REPLACEMENT CONTRACTOR: How would a company integrate branding into its marketing strategy?
SANDRA SELLANI: Does your marketing message communicate what differentiates you from the rest? Are you making good on promises to customers? Branding is simply a promise. Good branding is a promise fulfilled. If you follow up on that promise, you're building a brand. So branding is communicated through your marketing, but it's demonstrated through your actions.
RC: Most home improvement contractors spend their marketing dollars on lead generation rather than branding. Is that smart?
SS: All marketing is ultimately designed to generate leads, so by that definition, yes, it's smart. But there are ways to generate leads and still promote the brand.
RC: Where does brand fit in when consumers tend to buy based on price first?
SS: When people buy on price, it's because they see no difference from one product to another or one company to another. Brand is the opposite of commodity. It's differentiation. And in an industry that's sometimes viewed negatively, brand is even more important. People buy brands because there's a trust factor that's not there with generic products. If you can't find a differentiator in your business, your customers and prospects won't, either. Everyone can have a differentiator, they just have to take the time to identify it and leverage it.
RC: How do you manage people for brand?
SS: The most important thing is to help them understand what the brand is, its importance to the bottom line, and how they play a role.

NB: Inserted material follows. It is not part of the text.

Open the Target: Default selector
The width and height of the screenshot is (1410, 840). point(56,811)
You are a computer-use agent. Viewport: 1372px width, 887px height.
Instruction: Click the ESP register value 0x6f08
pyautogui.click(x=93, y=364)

It's not about logos and colors, it's about having a point of differentiation that's communicated in every interaction with the client and prospect before, during, and after the sale.
RC: How do you know you're actually establishing brand?
SS: Since brand exists only in the mind of the consumer, you need to ask customers their opinion to ensure that they perceive your brand as you intended. It pays to ask. People want to know that they've been heard. But there's another bonus. Monitoring customer satisfaction can bring in new business and help you retain the customers you have. A Harvard Business Review study, for instance, showed that, a year after being surveyed on the phone, the customers of one insurance company were 300% more likely to open new accounts and more than 50% less likely to switch to a competitor.